Efekt maski
Henryk Orfinger z Konfederacji Lewiatan: Po drugim lockdownie nikt z nami nie chciał gadać
Joanna Solska: – Nieźle urządził pan dziecko.
Henryk Orfinger: – Syn ma 45 lat i jest związany z firmą od kilkunastu. Pytanie, czy zechce nią w przyszłości zarządzać, padło sześć lat temu. Zgodził się i zaczęliśmy się zastanawiać, jak to zrobić. Po przejęciu sterów w grupie przez Pawła ja zszedłem z pierwszej linii, zostałem szefem jednej z naszych spółek, Hotele SPA.

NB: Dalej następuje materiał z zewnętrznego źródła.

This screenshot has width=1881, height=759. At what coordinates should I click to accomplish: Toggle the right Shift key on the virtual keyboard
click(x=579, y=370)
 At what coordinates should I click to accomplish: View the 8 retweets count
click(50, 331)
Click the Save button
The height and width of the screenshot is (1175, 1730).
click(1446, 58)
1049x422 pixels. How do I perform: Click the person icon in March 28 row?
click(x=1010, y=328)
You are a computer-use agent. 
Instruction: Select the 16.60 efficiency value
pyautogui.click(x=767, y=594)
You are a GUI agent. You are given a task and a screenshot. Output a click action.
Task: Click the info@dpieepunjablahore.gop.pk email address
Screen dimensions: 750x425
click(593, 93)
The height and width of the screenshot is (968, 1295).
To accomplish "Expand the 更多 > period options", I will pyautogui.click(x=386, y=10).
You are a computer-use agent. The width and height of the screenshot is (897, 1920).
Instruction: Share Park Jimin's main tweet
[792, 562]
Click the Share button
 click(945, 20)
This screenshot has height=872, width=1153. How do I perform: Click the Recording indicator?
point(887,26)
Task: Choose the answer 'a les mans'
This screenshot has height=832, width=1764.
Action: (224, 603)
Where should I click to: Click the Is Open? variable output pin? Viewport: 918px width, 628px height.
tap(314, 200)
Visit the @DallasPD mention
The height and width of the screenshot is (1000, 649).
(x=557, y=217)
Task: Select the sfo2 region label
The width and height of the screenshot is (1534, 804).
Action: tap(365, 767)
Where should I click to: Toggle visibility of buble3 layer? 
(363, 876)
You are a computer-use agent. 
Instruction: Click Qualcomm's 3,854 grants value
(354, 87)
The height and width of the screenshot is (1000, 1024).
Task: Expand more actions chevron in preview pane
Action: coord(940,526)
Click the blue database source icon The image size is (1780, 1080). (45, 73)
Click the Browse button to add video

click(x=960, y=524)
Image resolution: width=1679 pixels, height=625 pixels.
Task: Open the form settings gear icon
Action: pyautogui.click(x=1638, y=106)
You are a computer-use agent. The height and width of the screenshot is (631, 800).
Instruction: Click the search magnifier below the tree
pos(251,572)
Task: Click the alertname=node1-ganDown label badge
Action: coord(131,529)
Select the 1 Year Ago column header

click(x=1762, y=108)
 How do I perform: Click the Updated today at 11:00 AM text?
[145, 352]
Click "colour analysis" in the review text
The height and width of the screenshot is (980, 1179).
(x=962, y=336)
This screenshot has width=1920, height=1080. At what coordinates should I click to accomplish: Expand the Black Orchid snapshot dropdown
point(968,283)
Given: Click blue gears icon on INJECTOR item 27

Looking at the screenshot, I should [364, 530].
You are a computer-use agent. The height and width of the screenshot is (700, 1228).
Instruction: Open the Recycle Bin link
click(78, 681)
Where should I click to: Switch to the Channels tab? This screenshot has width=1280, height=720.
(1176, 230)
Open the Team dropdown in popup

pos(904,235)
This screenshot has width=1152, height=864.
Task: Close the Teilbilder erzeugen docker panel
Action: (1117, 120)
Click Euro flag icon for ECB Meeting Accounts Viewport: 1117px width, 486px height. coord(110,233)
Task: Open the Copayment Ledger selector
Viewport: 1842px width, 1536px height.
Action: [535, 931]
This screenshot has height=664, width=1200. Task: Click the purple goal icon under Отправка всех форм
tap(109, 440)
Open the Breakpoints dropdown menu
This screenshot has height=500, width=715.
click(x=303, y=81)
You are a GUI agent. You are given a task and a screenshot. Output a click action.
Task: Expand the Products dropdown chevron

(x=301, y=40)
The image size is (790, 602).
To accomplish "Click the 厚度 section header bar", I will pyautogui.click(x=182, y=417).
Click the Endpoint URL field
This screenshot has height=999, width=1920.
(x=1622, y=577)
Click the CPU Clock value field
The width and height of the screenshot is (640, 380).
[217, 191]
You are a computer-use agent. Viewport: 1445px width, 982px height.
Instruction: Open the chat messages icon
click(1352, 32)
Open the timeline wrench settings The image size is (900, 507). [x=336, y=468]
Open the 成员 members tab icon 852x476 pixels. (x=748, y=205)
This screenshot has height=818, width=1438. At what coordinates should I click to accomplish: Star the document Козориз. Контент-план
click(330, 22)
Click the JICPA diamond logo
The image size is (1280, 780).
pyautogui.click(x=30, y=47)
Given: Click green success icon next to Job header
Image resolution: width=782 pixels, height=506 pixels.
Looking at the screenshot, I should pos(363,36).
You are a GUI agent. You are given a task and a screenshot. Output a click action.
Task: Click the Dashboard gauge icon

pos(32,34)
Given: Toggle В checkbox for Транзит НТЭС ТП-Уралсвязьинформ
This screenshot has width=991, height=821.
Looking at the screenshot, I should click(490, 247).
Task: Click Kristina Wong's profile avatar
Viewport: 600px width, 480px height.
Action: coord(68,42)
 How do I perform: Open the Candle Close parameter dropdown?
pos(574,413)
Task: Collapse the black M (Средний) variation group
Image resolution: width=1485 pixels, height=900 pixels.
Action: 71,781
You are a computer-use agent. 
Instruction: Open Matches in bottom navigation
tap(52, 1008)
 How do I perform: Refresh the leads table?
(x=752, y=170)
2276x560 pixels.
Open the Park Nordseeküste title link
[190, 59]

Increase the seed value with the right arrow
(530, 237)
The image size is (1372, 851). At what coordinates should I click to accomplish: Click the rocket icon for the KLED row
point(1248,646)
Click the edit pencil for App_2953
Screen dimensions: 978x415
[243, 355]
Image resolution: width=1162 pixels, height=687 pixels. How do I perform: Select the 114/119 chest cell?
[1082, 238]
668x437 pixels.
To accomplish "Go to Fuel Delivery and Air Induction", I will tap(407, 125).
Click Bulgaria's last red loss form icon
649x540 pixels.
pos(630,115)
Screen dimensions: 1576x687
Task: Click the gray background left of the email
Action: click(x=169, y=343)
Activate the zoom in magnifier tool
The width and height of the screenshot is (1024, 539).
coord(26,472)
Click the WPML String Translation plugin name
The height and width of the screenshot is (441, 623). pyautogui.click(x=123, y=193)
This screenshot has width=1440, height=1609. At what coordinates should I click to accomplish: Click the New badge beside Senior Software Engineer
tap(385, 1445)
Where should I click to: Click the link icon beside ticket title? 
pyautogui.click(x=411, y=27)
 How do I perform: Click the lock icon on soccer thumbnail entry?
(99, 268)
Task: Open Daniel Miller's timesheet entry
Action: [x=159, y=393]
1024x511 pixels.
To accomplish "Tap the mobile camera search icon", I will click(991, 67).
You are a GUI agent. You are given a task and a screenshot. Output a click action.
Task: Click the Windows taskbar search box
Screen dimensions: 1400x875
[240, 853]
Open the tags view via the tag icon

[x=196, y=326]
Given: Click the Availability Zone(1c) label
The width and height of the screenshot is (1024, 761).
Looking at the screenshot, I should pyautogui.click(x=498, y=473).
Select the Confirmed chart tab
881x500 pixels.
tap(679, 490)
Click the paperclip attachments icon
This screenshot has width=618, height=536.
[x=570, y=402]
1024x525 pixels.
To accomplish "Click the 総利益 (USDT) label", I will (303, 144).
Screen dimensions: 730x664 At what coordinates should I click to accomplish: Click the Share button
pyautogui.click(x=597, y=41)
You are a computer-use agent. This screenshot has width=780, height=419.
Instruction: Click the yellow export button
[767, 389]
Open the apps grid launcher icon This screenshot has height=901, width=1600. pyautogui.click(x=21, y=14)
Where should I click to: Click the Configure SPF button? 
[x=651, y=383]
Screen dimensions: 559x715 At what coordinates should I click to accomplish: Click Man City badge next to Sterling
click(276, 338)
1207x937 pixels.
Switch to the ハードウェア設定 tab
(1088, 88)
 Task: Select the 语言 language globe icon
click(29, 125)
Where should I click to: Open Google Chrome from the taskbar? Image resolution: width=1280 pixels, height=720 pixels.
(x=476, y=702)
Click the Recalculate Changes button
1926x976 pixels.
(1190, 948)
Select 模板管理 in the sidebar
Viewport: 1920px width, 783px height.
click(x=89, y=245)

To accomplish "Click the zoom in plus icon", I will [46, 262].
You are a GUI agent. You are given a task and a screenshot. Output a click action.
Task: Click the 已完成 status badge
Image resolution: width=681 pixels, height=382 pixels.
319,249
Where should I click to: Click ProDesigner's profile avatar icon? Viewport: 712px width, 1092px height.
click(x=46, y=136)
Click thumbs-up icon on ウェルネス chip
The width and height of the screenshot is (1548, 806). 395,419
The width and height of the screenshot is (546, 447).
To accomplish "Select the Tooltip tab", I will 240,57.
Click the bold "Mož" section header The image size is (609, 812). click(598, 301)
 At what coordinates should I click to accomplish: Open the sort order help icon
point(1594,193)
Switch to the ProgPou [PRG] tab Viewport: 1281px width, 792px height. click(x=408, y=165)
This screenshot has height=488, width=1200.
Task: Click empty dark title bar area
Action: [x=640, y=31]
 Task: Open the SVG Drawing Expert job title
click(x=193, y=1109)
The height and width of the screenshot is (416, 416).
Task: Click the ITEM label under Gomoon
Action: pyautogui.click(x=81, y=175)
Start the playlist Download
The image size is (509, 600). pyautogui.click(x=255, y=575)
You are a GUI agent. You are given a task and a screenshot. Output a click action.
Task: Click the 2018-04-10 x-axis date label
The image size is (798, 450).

Jak w układzie Kaczyński-Morawiecki.
Inaczej.
Nie przestał pan pociągać za sznurki?
Sukcesja jest trudna dla obu stron. Dla młodych, bo muszą nie tylko chcieć, ale powinni być także dobrze przygotowani do prowadzenia firmy, co bywa trudne, gdy osiągnęła już sukces. Poczucie, że ciężko będzie dorosnąć do rodziców, że ciągle będzie się do nich porównywanym, bywa paraliżujące. Dla starych też jest trudne, bo muszą być przygotowani do odejścia, a to nie jest łatwe. Dlatego zostawiłem sobie te hotele.
Pandemia pomogła?
Syn Paweł został prezesem Grupy Dr Irena Eris w zeszłym roku. Przejmował jedną z najlepszych firm rodzinnych w kraju, z uznaną pozycją na rynku, stabilną, z wytyczoną ścieżką dalszego rozwoju, którą wystarczy podążać. I przyszła pandemia, która przewróciła wszystko do góry nogami. Przestało być bezpiecznie.
Musiał pan wrócić?
13 marca, w piątek, byliśmy z Ireną, moją żoną, współtwórczynią firmy, w naszym hotelu w Polanicy. Kanałami lewiatanowymi dowiedzieliśmy się, że szykuje się jakiś lockdown, że zamkną restauracje; to był pierwszy ruch rządu. Zaczął się chaos. W hotelu pełno gości, a ja nie wiem nawet, czy w sobotę rano mogę im podać śniadanie. Czytam wieczorne rozporządzenie premiera, a z niego wynika, że restauracja w hotelu nie jest gastronomią, tylko usługą dodatkową.